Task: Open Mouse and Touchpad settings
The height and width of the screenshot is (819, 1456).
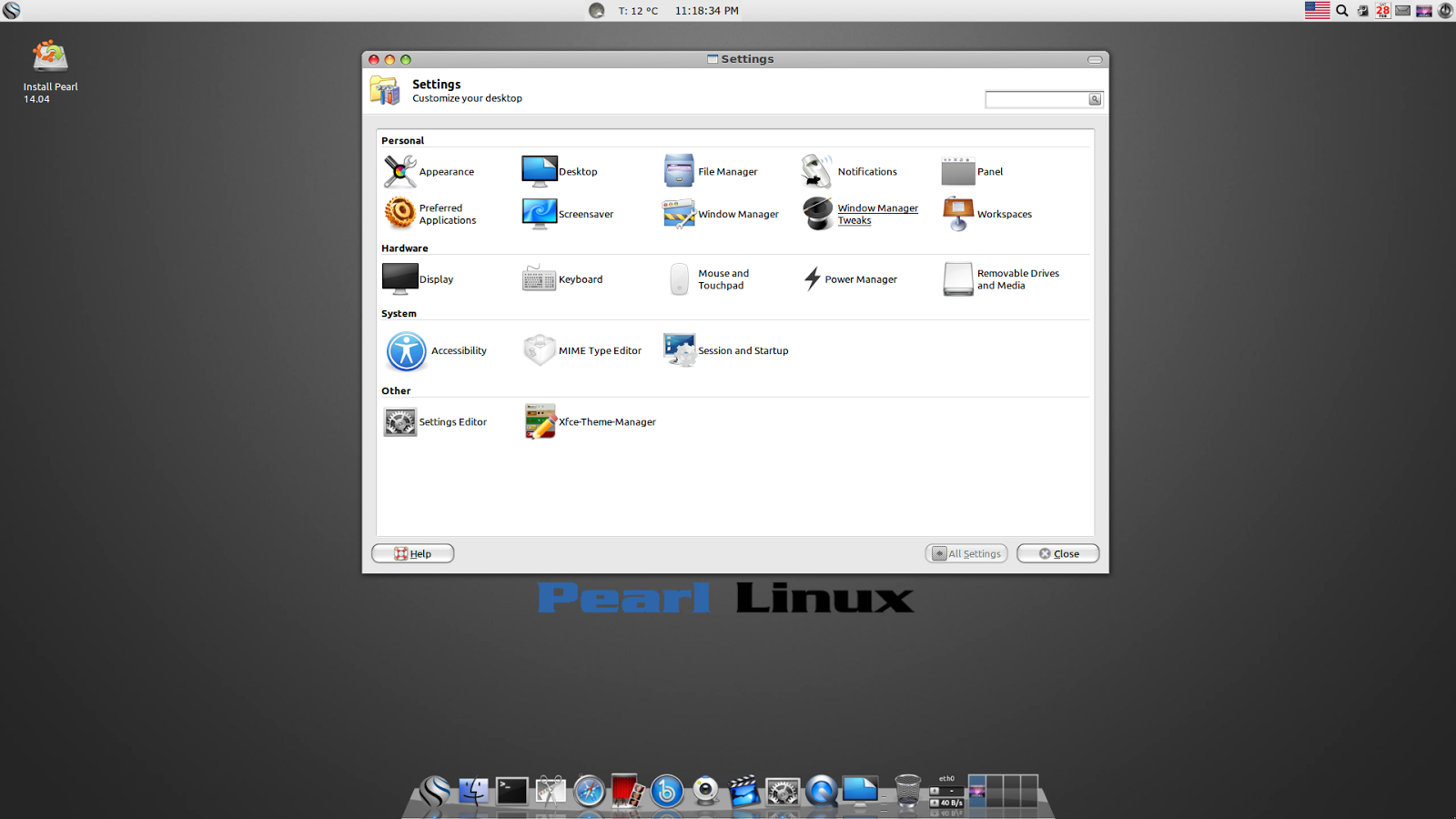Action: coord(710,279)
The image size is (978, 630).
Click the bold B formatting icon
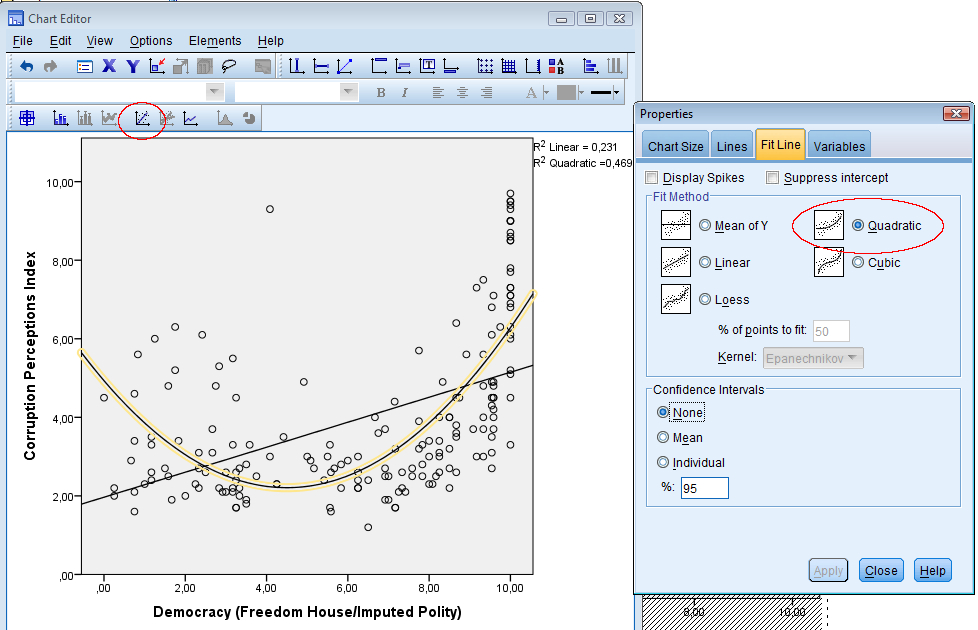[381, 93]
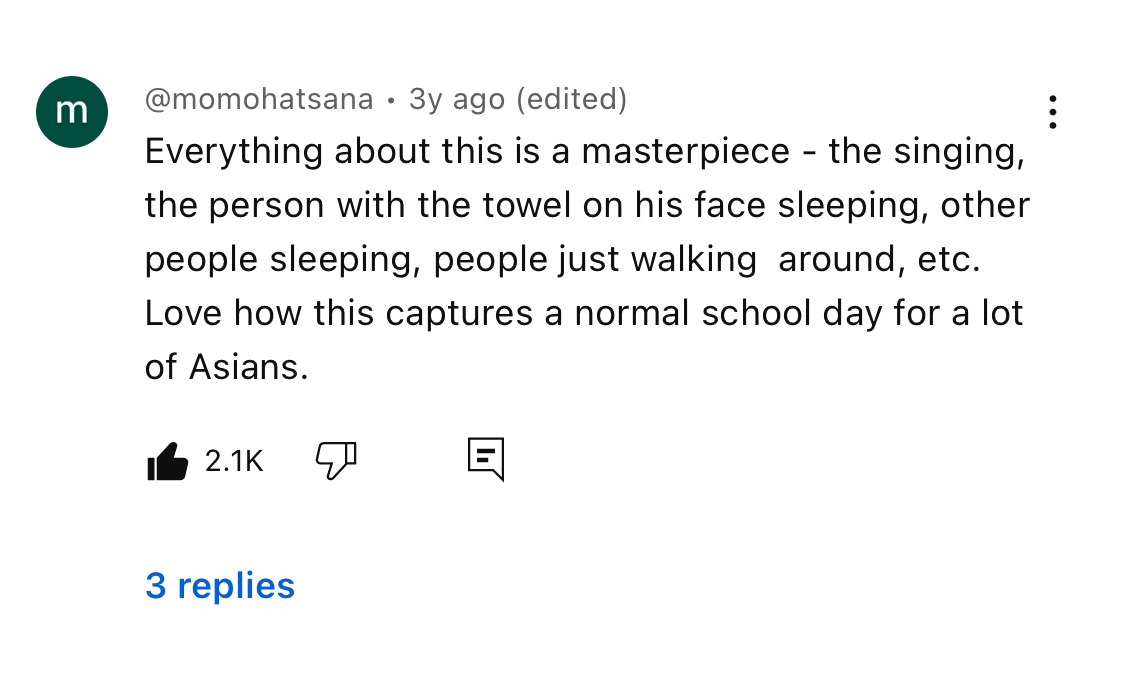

» TASK BRIEF
Copy the lines from the one containing "The image size is (978, 630)." through the end of the lines, inclusive. Omit the pictures.

» EXPECTED ANSWER
The image size is (978, 630).
Click the bold B formatting icon
[381, 93]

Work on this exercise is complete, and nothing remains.